Text and item location data
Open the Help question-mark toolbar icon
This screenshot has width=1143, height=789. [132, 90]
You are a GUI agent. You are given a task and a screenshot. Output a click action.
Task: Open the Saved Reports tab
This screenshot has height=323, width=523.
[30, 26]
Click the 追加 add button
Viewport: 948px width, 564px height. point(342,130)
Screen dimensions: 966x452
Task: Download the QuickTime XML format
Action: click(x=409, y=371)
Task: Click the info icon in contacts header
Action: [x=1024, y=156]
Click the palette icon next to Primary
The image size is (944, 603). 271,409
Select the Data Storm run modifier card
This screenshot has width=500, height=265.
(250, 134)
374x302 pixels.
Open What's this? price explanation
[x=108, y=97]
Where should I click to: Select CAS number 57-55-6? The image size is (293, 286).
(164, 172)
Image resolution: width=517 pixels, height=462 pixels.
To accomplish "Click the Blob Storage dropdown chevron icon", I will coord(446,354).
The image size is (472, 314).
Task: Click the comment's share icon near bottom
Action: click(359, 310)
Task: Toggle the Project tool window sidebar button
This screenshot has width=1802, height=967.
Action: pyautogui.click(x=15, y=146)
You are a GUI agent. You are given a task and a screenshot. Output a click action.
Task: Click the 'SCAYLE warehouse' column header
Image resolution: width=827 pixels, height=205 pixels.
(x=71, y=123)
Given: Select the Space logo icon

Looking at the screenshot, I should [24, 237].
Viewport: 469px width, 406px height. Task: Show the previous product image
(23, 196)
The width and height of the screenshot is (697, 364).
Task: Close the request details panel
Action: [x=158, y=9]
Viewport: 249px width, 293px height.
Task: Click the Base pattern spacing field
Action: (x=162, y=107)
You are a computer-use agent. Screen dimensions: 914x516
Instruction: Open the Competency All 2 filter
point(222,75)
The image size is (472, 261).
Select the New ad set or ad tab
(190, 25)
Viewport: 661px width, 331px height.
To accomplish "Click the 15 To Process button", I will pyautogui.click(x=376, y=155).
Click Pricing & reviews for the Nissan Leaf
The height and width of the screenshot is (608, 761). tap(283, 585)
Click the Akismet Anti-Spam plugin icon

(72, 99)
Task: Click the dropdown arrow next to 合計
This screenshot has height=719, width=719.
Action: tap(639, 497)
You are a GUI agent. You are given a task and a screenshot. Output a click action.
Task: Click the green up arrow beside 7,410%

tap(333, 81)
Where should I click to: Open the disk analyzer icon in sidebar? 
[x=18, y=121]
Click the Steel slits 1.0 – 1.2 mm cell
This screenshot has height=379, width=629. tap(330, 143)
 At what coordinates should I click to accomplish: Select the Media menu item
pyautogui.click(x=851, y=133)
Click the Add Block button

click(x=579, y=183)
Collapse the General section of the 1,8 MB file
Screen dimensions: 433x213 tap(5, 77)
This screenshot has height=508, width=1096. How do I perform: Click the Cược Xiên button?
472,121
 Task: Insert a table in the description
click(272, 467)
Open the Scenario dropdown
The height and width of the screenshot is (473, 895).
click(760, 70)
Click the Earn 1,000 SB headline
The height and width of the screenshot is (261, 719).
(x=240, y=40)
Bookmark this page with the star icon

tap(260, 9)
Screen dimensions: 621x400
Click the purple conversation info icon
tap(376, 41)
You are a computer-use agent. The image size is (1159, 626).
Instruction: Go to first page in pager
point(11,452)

» **WHAT TO WORK ON**
Copy out the data again from its first line up to and including the line with "Action: [x=1024, y=156]", keeping every line word for word.

» **OUTPUT OF THE TASK**
Open the Help question-mark toolbar icon
This screenshot has width=1143, height=789. [132, 90]
You are a GUI agent. You are given a task and a screenshot. Output a click action.
Task: Open the Saved Reports tab
This screenshot has height=323, width=523.
[30, 26]
Click the 追加 add button
Viewport: 948px width, 564px height. point(342,130)
Screen dimensions: 966x452
Task: Download the QuickTime XML format
Action: click(x=409, y=371)
Task: Click the info icon in contacts header
Action: [x=1024, y=156]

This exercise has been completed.